Unless you've got a tender hand do it the same way you did lastly. You could try a multi-tool of some type; either Fein or HomeDepot brand.


----------



## SVTatia (May 7, 2007)

Ross

I'll be watching this post as I'll be doing the same on my toerail.
So far I am leaning towards the 1/4 sheet sander as it has 4 flat sides, even though it is orbital, it should be able to do the job. Problem is when you get too close to the hull, and my idea is to mask the fiberglass with the wide blue masking tape then cover this tape with gorilla tape. This way the fiberglass will not be harmed. Reason for the blue tape? Gorilla tape is very sticky and may leave a residue, with the blue tape underneath it would be easy to peel back when the job is finished.


----------



## SchockT (May 21, 2012)

I have seen some nice little mini belt sanders that use a 1" wide belt that might do the trick. A dremmel with a flap wheel might do the trick too. Go to your local tool shop and have a look around!


----------



## RossC32 (Jul 8, 2007)

Going to tool stores is on my to-do list (always drool when I go) but I was hoping that someone had 'been there done that' successfully. 
Love those pictures. 
Ross


----------



## SchockT (May 21, 2012)

Yeah that Bosch one looks promising!


----------



## poopdeckpappy (Jul 25, 2006)

Ya know, a citrus or soy stripper, along with a set of sharp cabinet scrappers will do a excellent job, then it's a easy fine sand job

But, a drumel multimax is a handy tool


----------



## SloopJonB (Jun 6, 2011)

SchockT said:


> I have seen some nice little mini belt sanders that use a 1" wide belt that might do the trick. A dremmel with a flap wheel might do the trick too. Go to your local tool shop and have a look around!

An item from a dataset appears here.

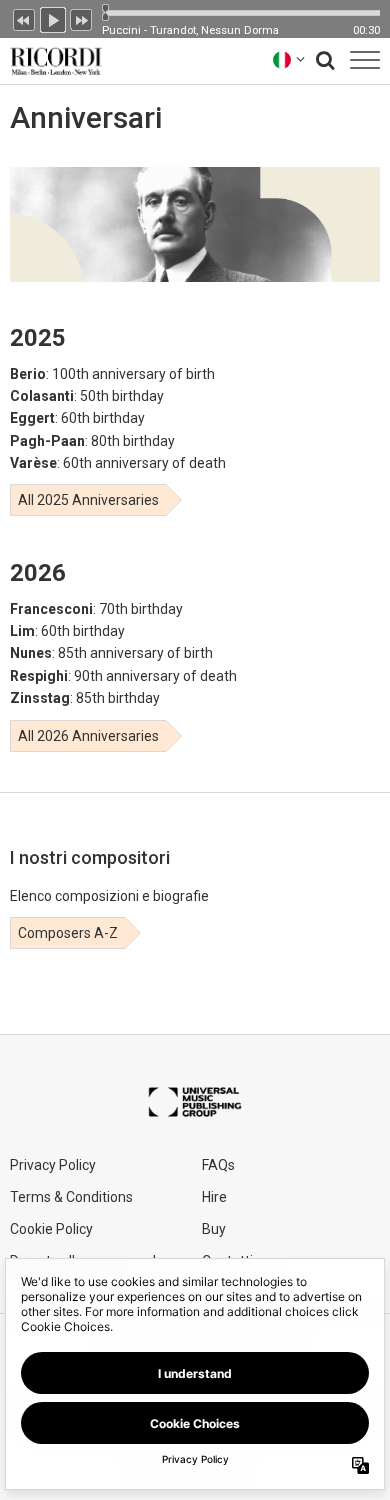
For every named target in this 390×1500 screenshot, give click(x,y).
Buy (214, 1229)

Those thing will eat a toerail in seconds - don't do it. I had one of the Makitas 'cause it seemed like a cool tool - it was the most useless power tool I ever owned. There must be a reason it was invented but I never found out what it was.

Face facts - the job you describe is a hand job (pun intended) - there is no power tool appropriate to it I'm afraid.


----------



## PorFin (Sep 10, 2007)

A Fein MultiMaster (or another company's equivalant) will do the job, but you may not save yourself much time. I usually reach for my Fein first when tackling projects, but when doing my own caprails I found that the old fashioned methods were in fact faster and yielded better results.

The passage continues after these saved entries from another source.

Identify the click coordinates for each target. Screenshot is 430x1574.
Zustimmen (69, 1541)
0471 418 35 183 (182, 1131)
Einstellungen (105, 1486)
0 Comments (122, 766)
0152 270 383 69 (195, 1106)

I'm with SJB and PP on this one -- combination of a sharp card scraper and where necessary Citrus Strip. If the finish is particularly stubborn, a heat gun will come in handy.


----------



## Cherp (Aug 3, 2011)

Those makita power files do what a rough rasp used to do. They are good for rough shaping. Mind you, i still find plenty of uses for the rasp too.


----------



## Tim R. (Mar 23, 2003)

Forget the dedicated sanders. Buy a Fein multi master and now you have a tool that will work well for this job plus many others.


----------



## asdf38 (Jul 7, 2010)

treilley said:


> Forget the dedicated sanders. Buy a Fein multi master and now you have a tool that will work well for this job plus many others.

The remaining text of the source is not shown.